See, crime and wine go hand in hand as reenacted here in this episode of Law and Order.

See, crime and wine go hand in hand as beautifully reenacted here in this episode of Law and Order.

Between the time she arrived home at 5:30 p.m. and the time I arrived home at 7:30 the criminal masterminds struck. We would have to arm ourselves with weapons, buy a vicious attack dog and replace all the locks with retinal scanners because the criminals were coming, much like winter — or whatever the catch phrase from Game of Thrones is, I haven’t watched it yet.

My theory? The fucking keys are in the house. Chill out and have a glass of wine. They’ll show up or they won’t. Use the spare key in the unlikely event you need the key again anytime soon. If my theory isn’t good enough for your peace of mind fine, I’ll have the lock changed Monday. It’s a hundred Euros at best and if it puts your mind at rest all the better, but the fact remains that the key is in the house and we will someday find it.

My theory was mocked.

Living next to a hotel in wine country, we have groups gathering in the hotel parking lot on Saturdays to take wine-tasting trips on fancy wagons pulled by tractors.

This is an every-Saturday occurrence.

Dagmar pointed out the window to this Saturday’s group (parked closest to our house) and explained that they were the likely culprits.

“See, they’re changing their clothes,” she said.

I pointed out that if taking off jackets to enjoy a warm Saturday was an indication of criminal activity we were ourselves guilty at some point or another.

She was not convinced. They were sure to, at any moment on this wonderfully sunny Saturday afternoon, bust into our house in order to steal everything that wasn’t locked down, mock us for our poor key control and then they would violate the pussy …

… cat.

I again pointed out that a gang of criminals was unlikely to conjugate in broad daylight outside of their criminal target while drinking wine, carrying on loudly and boarding a fancy wagon towed by a tractor. If this was in fact an elaborate ruse, it was a stupid elaborate ruse and for fuck’s sake the keys are here, somewhere, in the house.

She was having none of it.

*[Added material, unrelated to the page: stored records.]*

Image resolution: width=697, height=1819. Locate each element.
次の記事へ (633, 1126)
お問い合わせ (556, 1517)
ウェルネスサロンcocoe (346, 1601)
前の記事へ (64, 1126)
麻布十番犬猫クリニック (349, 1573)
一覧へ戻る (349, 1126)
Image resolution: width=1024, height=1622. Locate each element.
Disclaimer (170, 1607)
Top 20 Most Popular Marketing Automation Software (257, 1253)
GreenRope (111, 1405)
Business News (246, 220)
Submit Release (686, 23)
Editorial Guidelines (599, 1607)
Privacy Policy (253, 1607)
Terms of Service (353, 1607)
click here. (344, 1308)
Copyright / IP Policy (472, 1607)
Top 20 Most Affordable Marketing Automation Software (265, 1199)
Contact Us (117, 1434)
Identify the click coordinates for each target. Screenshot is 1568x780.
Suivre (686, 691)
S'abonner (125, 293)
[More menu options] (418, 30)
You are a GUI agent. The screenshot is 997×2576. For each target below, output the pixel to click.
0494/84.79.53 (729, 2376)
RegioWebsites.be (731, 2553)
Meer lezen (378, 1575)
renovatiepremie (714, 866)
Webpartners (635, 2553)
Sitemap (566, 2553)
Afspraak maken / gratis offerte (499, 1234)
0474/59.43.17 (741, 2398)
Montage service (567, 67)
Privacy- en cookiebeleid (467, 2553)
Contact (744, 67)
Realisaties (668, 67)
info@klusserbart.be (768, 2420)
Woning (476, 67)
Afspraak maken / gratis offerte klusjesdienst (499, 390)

It was part of their plan and she was serious.

Changing the locks Monday morning, as I had offered to do, gave her no solace.

Those criminal drunkards were to blame for her lack of keys.

I engaged her as much as I could for a laugh or two, she got a little mad every time I did because I wasn’t taking her innocent-wine-tasters-turned-home-invaders theory seriously and eventually she found the fucking keys.

They were in her purse the whole time.

They got stuck in a corner by some thread and she literally had to empty the purse, turn it upside down and shake it like a baby that wouldn’t shut up (was that too harsh) in order to free them, but for the rest of our days in this house I get to watch wine tasters boarding a trailer for a fun day of wine tasting and whisper to my wife, “be careful, they’re probably going to … ”

And that’s the kind of shit that makes life worth living.